[linux-lvm] cache on SSD makes system unresponsive

Mon Oct 23 20:45:56 UTC 2017

>>>>> "Oleg" == Oleg Cherkasov <o1e9 at member.fsf.org> writes:

Oleg> On 21. okt. 2017 04:55, Mike Snitzer wrote:
>> On Thu, Oct 19 2017 at  5:59pm -0400,
>> Oleg Cherkasov <o1e9 at member.fsf.org> wrote:
>> 
>>> On 19. okt. 2017 21:09, John Stoffel wrote:
>>>> 
>> 
>> So aside from SAR outout: you don't have any system logs?  Or a vmcore
>> of the system (assuming it crashed?) -- in it you could access the
>> kernel log (via 'log' command in crash utility.

Oleg> Unfortunately no logs.  I have tried to see if I may recover dmesg 
Oleg> however no luck.  All logs but the latest dmesg boot are zeroed.  Of 
Oleg> course there are messages, secure and others however I do not see any 
Oleg> valuable information there.

Oleg> System did not crash, OOM were going wind however I did manage to 
Oleg> Ctrl-Alt-Del from the main console via iLO so eventually it rebooted 
Oleg> with clean disk umount.

Bummers.  Maybe you can setup a syslog server to use to log verbose
kernel logs elsewhere, including the OOM messages?  

>> 
>> More specifics on the workload would be useful.  Also, more details on
>> the LVM cache configuration (block size?  writethrough or writeback?
>> etc).

Oleg> No extra params but specifying mode writethrough initially.
Oleg> Hardware RAID1 on cache disk is 64k and on main array hardware
Oleg> RAID5 128k.

Oleg> I had followed precisely documentation from RHEL doc site so lvcreate, 
Oleg> lvconvert to update type and then lvconvert to add cache.

**Data listing**
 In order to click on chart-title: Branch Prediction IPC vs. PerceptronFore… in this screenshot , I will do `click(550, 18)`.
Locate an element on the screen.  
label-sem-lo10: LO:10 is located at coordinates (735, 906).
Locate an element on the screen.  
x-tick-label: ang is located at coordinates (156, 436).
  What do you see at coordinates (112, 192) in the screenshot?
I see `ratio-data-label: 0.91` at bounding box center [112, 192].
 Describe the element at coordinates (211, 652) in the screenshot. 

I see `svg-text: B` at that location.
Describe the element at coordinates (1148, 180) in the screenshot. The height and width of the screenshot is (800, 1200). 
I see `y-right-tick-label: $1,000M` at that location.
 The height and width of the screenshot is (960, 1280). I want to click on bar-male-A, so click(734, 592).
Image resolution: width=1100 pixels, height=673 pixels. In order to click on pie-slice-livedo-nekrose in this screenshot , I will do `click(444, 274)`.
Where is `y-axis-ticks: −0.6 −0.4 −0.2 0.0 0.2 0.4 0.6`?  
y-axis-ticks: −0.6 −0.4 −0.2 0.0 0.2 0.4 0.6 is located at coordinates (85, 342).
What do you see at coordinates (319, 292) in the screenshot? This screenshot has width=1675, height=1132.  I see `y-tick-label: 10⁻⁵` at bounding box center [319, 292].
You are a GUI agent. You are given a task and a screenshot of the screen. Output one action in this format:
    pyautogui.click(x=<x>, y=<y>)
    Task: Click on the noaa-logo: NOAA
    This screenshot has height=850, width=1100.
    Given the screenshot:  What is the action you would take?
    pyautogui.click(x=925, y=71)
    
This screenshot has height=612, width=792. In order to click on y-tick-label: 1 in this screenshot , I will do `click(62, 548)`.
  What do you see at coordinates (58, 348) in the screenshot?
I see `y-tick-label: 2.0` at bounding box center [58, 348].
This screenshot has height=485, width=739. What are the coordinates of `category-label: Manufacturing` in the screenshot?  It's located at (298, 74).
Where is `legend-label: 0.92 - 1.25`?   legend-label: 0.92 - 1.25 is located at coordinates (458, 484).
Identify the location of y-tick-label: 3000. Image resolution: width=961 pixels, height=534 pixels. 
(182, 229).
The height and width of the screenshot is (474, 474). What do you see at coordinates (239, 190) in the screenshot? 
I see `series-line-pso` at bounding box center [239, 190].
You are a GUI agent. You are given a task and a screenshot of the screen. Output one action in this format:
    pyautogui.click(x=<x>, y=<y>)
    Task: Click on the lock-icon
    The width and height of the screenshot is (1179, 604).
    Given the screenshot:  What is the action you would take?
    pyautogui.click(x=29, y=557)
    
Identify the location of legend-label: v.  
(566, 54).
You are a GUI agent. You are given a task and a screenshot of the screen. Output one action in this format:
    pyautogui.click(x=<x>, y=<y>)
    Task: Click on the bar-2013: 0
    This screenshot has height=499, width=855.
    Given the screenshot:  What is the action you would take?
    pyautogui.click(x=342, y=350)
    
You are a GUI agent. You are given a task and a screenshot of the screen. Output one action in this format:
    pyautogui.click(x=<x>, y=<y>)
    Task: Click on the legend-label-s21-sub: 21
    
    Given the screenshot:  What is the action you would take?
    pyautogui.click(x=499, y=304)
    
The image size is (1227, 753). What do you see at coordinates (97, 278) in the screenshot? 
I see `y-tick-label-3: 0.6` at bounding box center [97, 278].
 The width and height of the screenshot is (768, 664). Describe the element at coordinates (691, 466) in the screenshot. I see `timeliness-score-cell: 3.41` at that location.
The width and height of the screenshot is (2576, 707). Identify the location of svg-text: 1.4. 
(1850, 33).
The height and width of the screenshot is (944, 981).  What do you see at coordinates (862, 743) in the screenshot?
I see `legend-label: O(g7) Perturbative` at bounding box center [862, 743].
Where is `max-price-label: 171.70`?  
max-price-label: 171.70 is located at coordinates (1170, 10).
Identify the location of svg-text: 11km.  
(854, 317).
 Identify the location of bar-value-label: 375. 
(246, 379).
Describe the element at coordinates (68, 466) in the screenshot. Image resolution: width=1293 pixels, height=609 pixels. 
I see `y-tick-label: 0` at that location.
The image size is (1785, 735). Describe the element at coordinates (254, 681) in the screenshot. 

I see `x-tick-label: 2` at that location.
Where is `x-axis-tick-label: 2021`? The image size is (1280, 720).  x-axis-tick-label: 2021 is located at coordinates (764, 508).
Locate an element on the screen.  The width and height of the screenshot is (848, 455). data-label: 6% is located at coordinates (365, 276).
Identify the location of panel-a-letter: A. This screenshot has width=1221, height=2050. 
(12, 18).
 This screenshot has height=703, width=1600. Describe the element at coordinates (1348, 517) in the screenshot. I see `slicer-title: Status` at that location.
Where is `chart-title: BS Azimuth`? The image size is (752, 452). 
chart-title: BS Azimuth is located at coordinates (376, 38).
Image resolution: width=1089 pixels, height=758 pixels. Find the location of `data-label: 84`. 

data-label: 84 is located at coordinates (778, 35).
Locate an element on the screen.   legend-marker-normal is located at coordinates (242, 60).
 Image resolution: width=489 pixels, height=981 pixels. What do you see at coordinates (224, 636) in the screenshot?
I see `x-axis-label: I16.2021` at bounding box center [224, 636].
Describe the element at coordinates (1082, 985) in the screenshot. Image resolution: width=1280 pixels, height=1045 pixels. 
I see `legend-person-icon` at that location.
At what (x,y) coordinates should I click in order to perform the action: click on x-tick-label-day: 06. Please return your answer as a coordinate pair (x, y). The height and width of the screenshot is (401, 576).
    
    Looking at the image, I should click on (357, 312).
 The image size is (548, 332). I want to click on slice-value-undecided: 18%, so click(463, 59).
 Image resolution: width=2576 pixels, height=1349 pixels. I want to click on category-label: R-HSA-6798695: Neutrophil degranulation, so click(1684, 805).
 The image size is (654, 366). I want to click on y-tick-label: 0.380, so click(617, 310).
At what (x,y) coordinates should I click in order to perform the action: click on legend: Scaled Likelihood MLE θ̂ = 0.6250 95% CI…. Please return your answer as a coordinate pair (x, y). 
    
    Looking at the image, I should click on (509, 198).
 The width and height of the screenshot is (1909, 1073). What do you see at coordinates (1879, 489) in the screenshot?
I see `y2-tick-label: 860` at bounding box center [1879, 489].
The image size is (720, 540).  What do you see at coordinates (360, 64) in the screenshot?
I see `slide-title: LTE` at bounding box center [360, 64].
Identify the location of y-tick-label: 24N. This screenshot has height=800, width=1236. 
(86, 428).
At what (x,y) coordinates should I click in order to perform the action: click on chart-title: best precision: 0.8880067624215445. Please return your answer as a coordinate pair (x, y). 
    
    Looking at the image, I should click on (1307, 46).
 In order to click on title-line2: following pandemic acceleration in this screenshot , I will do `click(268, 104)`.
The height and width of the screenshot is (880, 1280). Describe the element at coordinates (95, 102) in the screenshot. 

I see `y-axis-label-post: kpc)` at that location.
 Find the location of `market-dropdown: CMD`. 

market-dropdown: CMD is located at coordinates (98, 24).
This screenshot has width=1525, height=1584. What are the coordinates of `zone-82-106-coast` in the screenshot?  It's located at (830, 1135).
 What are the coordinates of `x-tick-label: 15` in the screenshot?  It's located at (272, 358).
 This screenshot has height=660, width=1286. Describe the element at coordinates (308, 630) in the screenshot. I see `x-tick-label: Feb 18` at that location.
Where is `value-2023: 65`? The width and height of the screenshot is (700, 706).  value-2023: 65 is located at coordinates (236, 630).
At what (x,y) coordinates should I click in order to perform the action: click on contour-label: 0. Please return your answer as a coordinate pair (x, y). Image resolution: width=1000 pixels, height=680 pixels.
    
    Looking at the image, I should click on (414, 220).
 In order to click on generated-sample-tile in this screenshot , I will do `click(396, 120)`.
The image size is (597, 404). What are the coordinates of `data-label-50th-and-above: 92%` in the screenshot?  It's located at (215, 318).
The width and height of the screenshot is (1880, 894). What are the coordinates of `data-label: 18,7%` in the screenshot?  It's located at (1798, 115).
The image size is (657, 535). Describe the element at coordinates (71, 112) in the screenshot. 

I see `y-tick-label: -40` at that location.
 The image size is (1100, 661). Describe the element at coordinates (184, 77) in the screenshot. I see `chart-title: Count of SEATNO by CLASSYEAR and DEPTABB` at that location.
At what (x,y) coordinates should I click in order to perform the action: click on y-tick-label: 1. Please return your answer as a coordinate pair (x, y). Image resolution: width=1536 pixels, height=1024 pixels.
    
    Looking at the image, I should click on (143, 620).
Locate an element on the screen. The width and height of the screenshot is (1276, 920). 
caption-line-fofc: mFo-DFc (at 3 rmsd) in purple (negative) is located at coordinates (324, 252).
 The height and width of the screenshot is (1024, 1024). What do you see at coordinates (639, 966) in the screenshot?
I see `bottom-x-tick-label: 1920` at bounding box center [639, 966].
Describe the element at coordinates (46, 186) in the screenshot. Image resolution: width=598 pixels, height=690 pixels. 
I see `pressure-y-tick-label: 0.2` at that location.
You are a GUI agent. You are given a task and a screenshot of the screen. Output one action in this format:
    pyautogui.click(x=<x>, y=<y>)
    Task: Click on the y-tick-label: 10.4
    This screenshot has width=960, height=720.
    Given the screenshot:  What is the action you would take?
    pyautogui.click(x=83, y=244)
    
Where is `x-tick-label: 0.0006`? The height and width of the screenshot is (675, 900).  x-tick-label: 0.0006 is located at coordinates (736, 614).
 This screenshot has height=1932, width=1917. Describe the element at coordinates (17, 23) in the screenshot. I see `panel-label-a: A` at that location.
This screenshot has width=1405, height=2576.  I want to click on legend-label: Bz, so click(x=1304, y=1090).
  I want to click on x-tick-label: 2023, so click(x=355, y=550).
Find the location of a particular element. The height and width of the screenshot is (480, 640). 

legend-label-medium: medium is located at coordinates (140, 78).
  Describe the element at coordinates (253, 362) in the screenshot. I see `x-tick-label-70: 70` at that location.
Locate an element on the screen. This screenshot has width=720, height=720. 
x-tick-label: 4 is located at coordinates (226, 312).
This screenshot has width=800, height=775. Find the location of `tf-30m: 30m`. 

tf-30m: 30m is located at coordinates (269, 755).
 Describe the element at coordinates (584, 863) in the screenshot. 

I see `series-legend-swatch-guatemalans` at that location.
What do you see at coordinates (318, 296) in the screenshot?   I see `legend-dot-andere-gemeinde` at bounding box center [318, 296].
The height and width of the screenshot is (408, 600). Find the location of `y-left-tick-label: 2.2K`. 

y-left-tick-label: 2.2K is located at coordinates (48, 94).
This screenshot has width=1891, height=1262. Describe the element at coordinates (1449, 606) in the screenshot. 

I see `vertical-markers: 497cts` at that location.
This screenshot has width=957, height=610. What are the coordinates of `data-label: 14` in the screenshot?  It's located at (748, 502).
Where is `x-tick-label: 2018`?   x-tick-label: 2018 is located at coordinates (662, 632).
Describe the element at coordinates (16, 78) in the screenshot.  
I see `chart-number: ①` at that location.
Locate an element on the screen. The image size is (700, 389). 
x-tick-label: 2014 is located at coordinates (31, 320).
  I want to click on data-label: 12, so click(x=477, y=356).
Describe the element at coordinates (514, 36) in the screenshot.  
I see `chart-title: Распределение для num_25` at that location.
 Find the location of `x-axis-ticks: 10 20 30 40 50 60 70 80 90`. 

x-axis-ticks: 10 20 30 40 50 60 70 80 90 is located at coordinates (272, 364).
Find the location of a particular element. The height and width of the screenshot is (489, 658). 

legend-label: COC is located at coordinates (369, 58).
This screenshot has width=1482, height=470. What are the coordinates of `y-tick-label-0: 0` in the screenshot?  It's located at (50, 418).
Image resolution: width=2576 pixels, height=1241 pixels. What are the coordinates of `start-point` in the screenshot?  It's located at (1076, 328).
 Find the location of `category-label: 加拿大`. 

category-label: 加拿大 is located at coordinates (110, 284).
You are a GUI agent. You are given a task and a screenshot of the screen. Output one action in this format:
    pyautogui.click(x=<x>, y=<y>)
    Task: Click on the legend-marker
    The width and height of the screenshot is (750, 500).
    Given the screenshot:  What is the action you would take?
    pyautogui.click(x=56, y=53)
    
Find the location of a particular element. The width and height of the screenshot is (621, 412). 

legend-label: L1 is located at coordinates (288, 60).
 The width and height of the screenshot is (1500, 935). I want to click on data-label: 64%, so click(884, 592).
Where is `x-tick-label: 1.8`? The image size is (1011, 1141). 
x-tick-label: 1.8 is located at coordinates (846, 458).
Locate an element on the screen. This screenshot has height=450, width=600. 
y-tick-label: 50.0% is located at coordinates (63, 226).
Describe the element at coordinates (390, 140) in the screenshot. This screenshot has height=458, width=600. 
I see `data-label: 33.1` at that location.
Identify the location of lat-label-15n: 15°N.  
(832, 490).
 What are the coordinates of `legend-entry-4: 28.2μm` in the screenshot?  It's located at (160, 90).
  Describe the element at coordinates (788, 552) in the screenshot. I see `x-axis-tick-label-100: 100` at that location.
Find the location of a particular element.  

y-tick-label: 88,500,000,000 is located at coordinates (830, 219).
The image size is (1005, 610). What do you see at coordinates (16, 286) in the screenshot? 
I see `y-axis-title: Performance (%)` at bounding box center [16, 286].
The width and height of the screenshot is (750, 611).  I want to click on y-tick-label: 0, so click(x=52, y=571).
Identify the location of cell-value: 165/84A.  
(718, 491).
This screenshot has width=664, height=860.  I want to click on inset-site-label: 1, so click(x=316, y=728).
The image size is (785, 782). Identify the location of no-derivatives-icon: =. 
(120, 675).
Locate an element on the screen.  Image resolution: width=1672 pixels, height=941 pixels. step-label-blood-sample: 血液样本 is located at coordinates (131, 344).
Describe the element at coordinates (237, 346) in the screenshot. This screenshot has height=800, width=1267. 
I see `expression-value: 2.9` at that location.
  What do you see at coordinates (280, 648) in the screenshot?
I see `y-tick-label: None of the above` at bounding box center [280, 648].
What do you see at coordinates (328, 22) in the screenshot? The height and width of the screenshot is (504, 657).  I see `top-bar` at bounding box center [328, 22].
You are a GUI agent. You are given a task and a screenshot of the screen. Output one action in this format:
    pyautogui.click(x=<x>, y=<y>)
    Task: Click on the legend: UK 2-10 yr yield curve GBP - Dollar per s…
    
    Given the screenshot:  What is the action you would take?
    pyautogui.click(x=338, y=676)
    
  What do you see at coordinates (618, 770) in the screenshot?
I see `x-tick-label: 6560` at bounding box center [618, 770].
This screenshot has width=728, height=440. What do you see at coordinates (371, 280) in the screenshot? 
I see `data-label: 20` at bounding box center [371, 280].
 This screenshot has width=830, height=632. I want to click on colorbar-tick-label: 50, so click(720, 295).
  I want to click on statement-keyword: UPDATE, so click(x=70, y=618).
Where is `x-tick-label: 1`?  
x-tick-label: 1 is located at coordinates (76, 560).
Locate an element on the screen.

**Your tasks**
**a)** Repeat the entries verbatim, starting at the first line of the entries and going on through the line containing "center [58, 348].".
**b)** Continue the LVM cache thread from its last line.

**Task-by-task outputs**
**a)**
 In order to click on chart-title: Branch Prediction IPC vs. PerceptronFore… in this screenshot , I will do `click(550, 18)`.
Locate an element on the screen.  
label-sem-lo10: LO:10 is located at coordinates (735, 906).
Locate an element on the screen.  
x-tick-label: ang is located at coordinates (156, 436).
  What do you see at coordinates (112, 192) in the screenshot?
I see `ratio-data-label: 0.91` at bounding box center [112, 192].
 Describe the element at coordinates (211, 652) in the screenshot. 

I see `svg-text: B` at that location.
Describe the element at coordinates (1148, 180) in the screenshot. The height and width of the screenshot is (800, 1200). 
I see `y-right-tick-label: $1,000M` at that location.
 The height and width of the screenshot is (960, 1280). I want to click on bar-male-A, so click(734, 592).
Image resolution: width=1100 pixels, height=673 pixels. In order to click on pie-slice-livedo-nekrose in this screenshot , I will do `click(444, 274)`.
Where is `y-axis-ticks: −0.6 −0.4 −0.2 0.0 0.2 0.4 0.6`?  
y-axis-ticks: −0.6 −0.4 −0.2 0.0 0.2 0.4 0.6 is located at coordinates (85, 342).
What do you see at coordinates (319, 292) in the screenshot? This screenshot has width=1675, height=1132.  I see `y-tick-label: 10⁻⁵` at bounding box center [319, 292].
You are a GUI agent. You are given a task and a screenshot of the screen. Output one action in this format:
    pyautogui.click(x=<x>, y=<y>)
    Task: Click on the noaa-logo: NOAA
    This screenshot has height=850, width=1100.
    Given the screenshot:  What is the action you would take?
    pyautogui.click(x=925, y=71)
    
This screenshot has height=612, width=792. In order to click on y-tick-label: 1 in this screenshot , I will do `click(62, 548)`.
  What do you see at coordinates (58, 348) in the screenshot?
I see `y-tick-label: 2.0` at bounding box center [58, 348].

**b)**
Oleg> I have decided to try writeback after and shifted cachemode to it with 
Oleg> lvcache.

>> I'll be looking very closely for any sign of memory leaks (both with
>> code inspection and testing while kemmleak is enabled).
>> 
>> But the more info you can provide on the workload the better.

Oleg> According to SAR there are no records about 20min before I reboot, so I 
Oleg> suspect SAR daemon failed a victim of OOM.

Maybe if you could take a snapshot of all the processes on the system
before you run the test, and then also run 'vmstat 1' to a log file
while running the test?

As a wierd thought... maybe it's because you have a 1gb meta data LV
that's causing problems?  Maybe you need to just accept the default
size?

It might also be instructive to make the cache be just half the SSD in
size and see if that helps.  It *might* be that as other people have
mentioned, that your SSD's performance drops off a cliff when it's
mostly full.  So reducing the cache size, even to only 80% of the size
of the disk, might give it enough spare empty blocks to stay
performant?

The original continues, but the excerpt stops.